> [Consigne]
Pour chacune des affirmations suivantes, dites par oui ou par non si elle concorde avec le texte, en citant mot pour mot le passage du texte qui tranche.
1. L’Occident a vécu soixante ans sous un universalisme moral.
2. Le texte présente ce qui se passe en Amérique comme une simple mode.
3. Les tempêtes de l’Atlantique nord naissent au large de Terre-Neuve.

> [Segment du document]

● ● ●

Je quittai mon banc lorsque les deux hommes abordaient les conséquences politiques de cette mutation. Le vent s’était levé, des volutes de sable couraient sur la dune comme des bêtes furtives. Il me semblait que le débat auquel je venais d’assister n’était pas un simple affrontement télévisé, mais le symptôme d’un renversement tectonique. Durant soixante ans, l’Occident a vécu sous le règne d’un universalisme moral dont l’autorité reposait sur la tragédie fondatrice de 1939-45. La génération née après la guerre en fit une religion laïque, composée d’interdits, de tabous, de culpabilités transmises. Or voici qu’une génération nouvelle, moins sensible aux ombres du passé qu’aux violences du présent, repousse ces interdits comme elle repousserait des entraves tombant en poussière.

Et je ne peux m’empêcher de penser que cette tempête venue d’Amérique, où les vents historiques se forment comme les dépressions dans les hautes latitudes, finira bien par atteindre l’Europe, comme toutes les tempêtes de l’Atlantique nord qui, nées au large de Terre-Neuve, montent en puissance avant de frapper nos côtes de Bretagne. Ce qui gronde là-bas n’est pas une mode, mais un changement d’époque. Le langage moral qui gouvernait nos sociétés se désagrège, la honte cesse d’être un instrument politique, les peuples redécouvrent le poids du réel, et l’autorité médiatique se délite devant des foules qui n’attendent plus d’elle la vérité mais la confirmation de leurs propres expériences. L’Europe dévitalisée née de la paix, vieillissante et trop confiante dans son immunité, croit encore pouvoir ignorer ce souffle. Elle se trompe. Le vent qui balaye les rivages américains ne tardera pas à franchir l’océan et, lorsqu’il atteindra nos falaises, nos digues et nos fragiles certitudes, il exigera de nous une lucidité que nous n’avons plus exercée depuis longtemps.

● ● ●

> [Segment de données]
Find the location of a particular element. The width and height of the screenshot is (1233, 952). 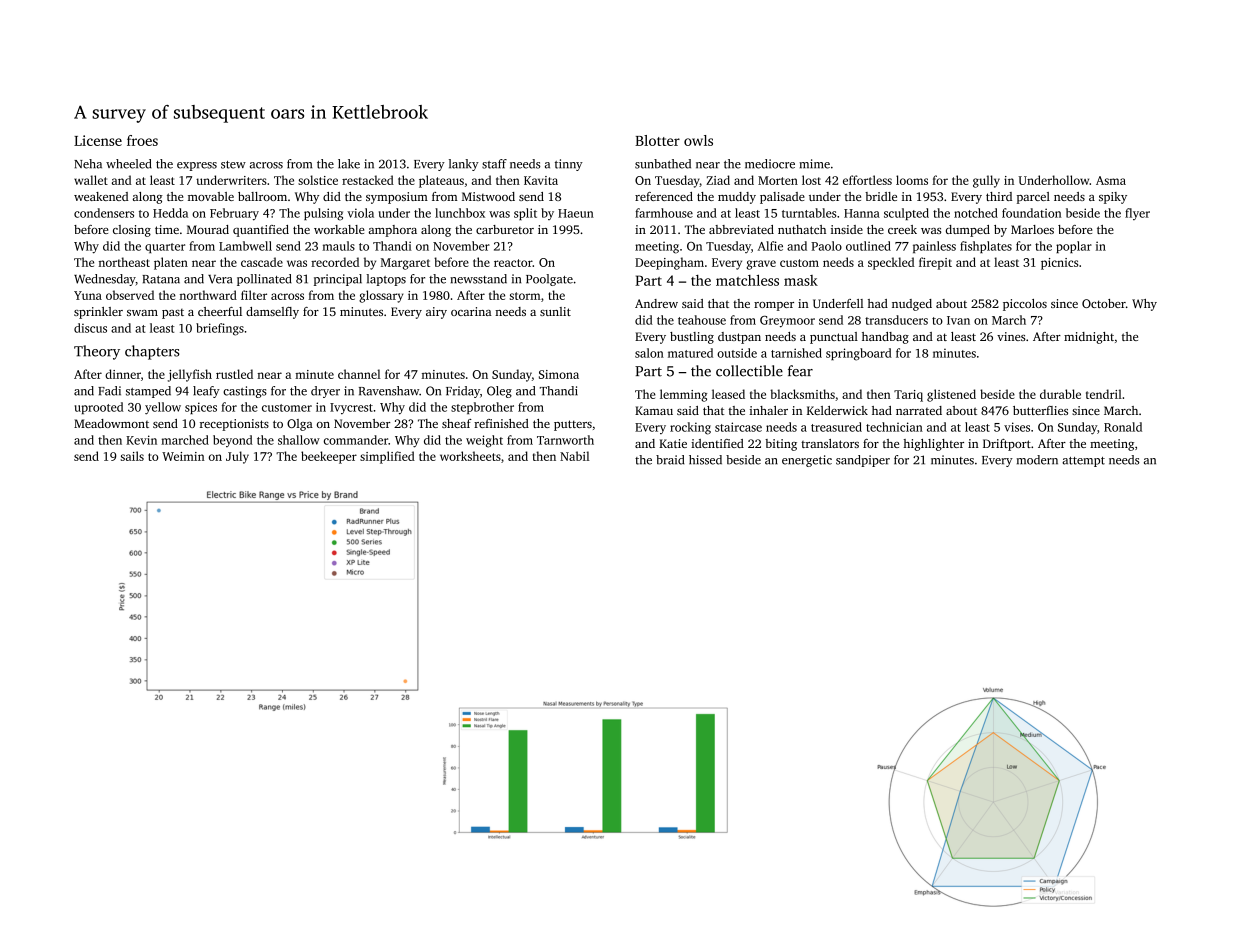

beekeeper is located at coordinates (329, 457).
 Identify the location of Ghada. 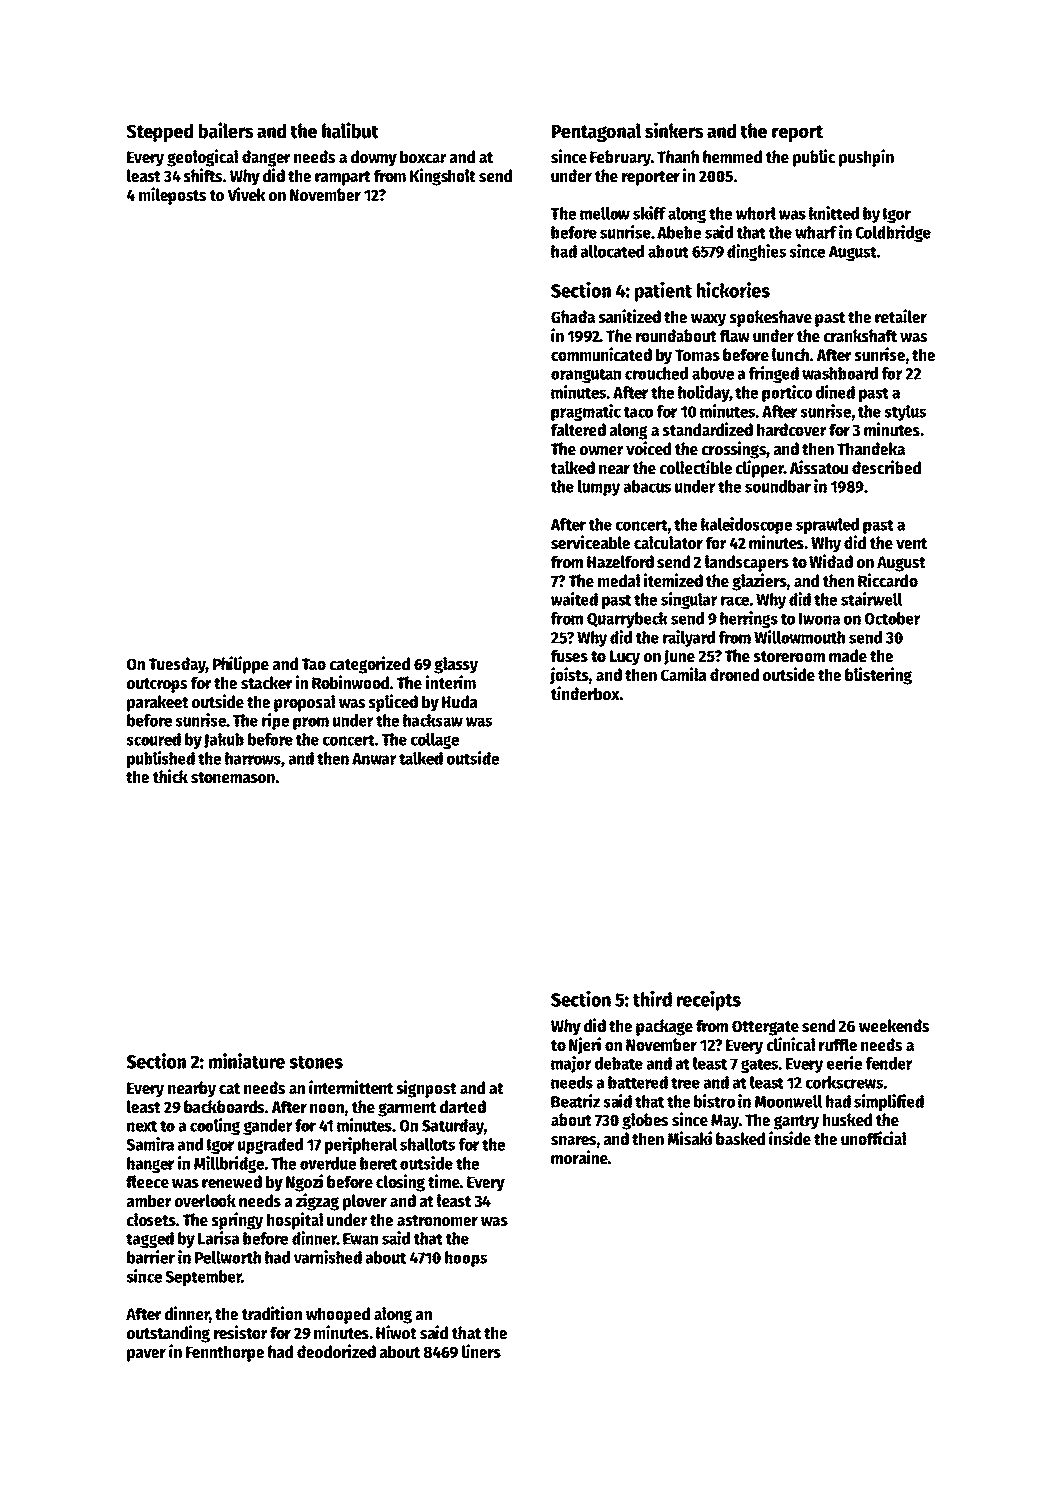
(573, 317).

● ● ●

> [Réponse]
1. Oui : « Durant soixante ans, l’Occident a vécu sous le règne d’un universalisme moral »
2. Non : « Ce qui gronde là-bas n’est pas une mode, mais un changement d’époque. »
3. Oui : « toutes les tempêtes de l’Atlantique nord qui, nées au large de Terre-Neuve, montent en puissance »